(Dataset items)
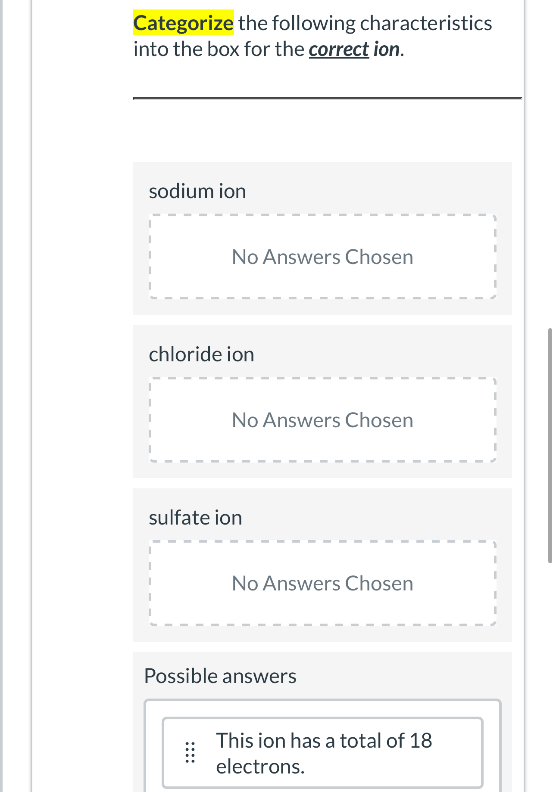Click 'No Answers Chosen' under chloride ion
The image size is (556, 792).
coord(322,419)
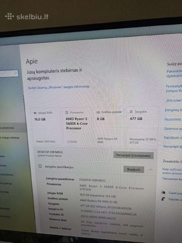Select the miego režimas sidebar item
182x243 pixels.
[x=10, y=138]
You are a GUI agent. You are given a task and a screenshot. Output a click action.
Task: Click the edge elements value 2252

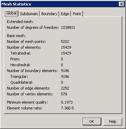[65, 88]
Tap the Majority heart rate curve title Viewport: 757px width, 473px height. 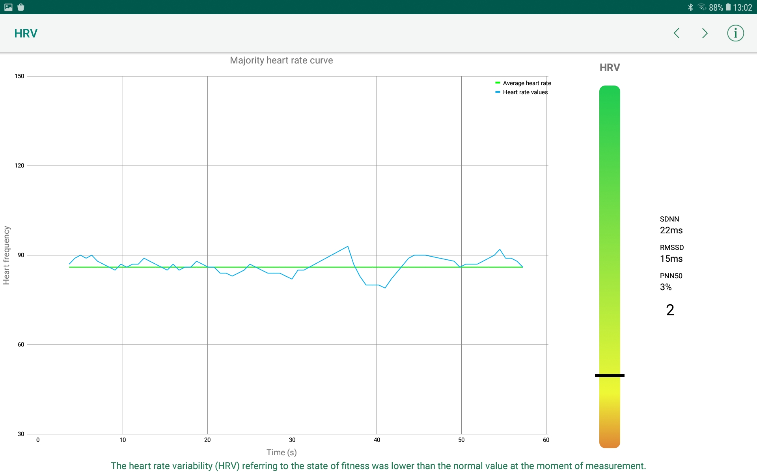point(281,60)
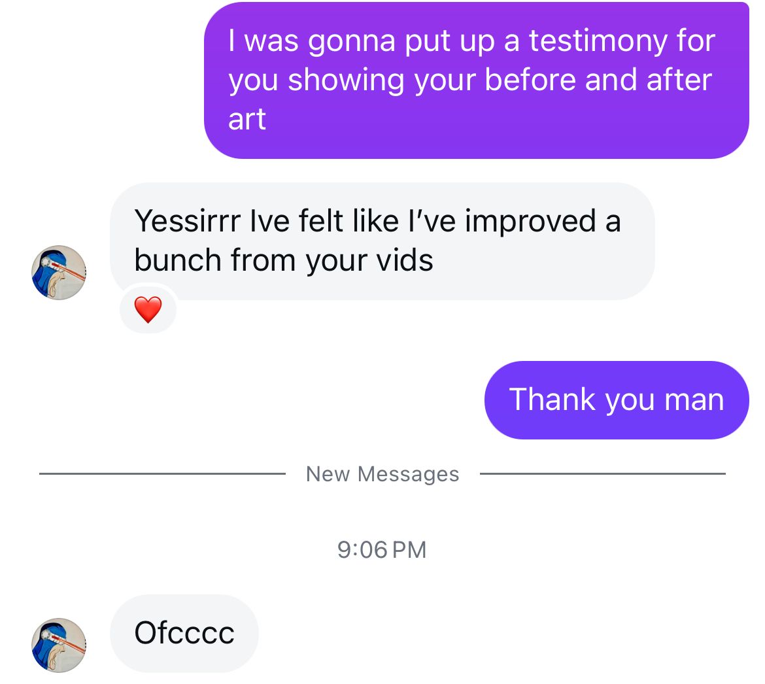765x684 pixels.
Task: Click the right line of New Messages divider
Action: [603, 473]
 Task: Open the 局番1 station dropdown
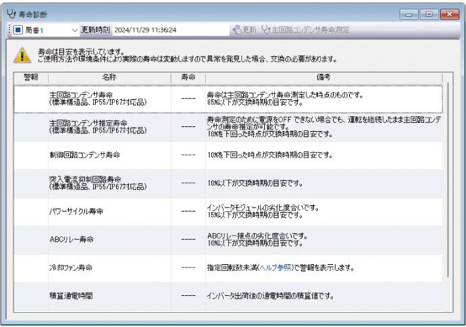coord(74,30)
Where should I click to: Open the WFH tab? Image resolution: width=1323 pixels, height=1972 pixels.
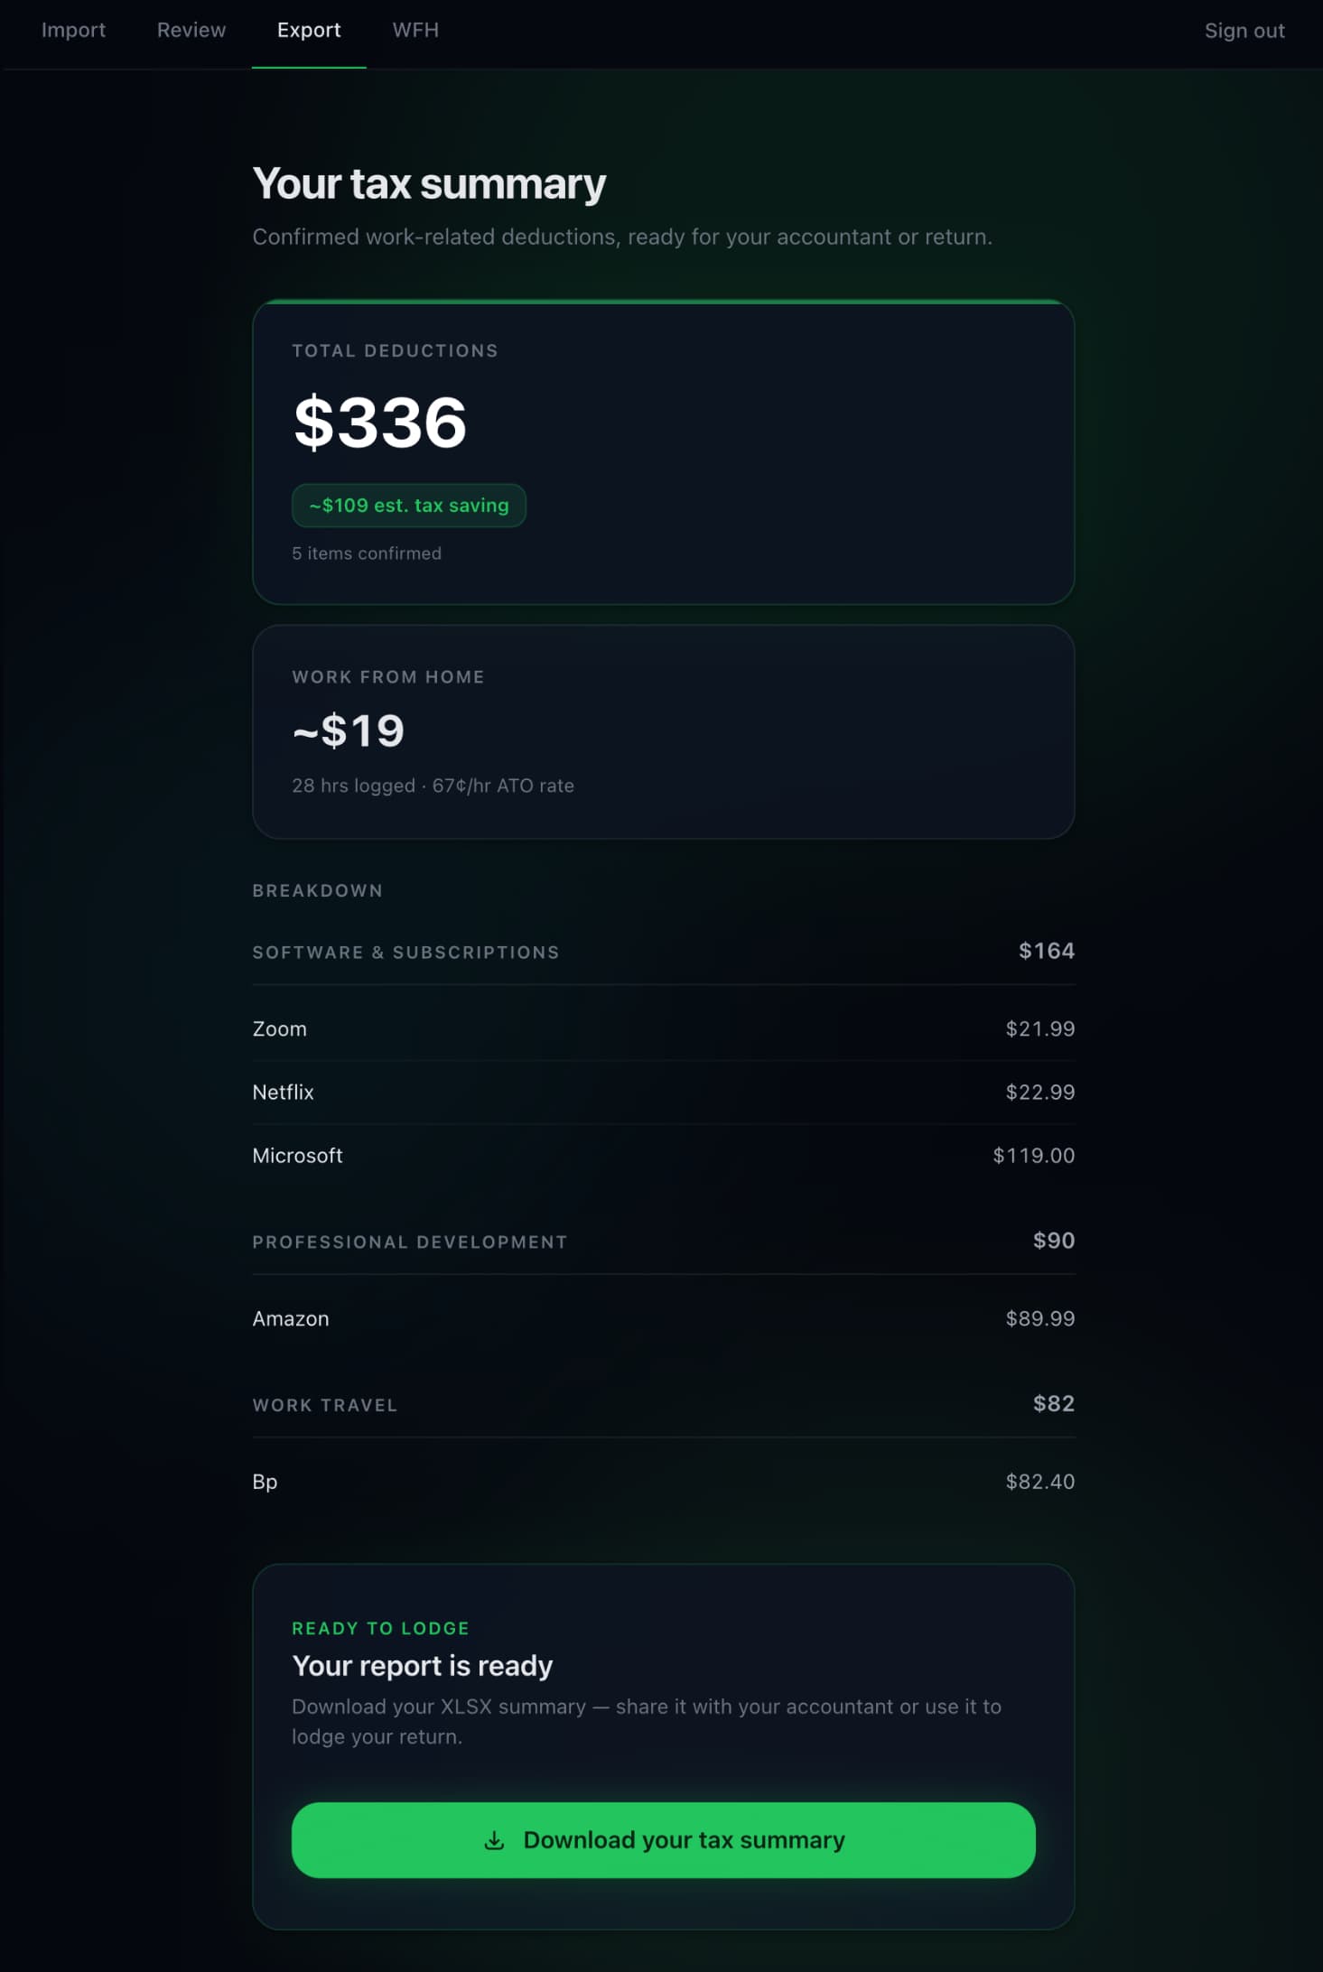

Work to complete: Arrange the rows from the line containing "Task: Open the 局番1 station dropdown" through the end of the rows as a numbered list, skipping blank lines. Leave the pictures out of your answer.

Task response:
1.  Task: Open the 局番1 station dropdown
2. coord(74,30)
3. Where should I click to: Open the WFH tab? Image resolution: width=1323 pixels, height=1972 pixels.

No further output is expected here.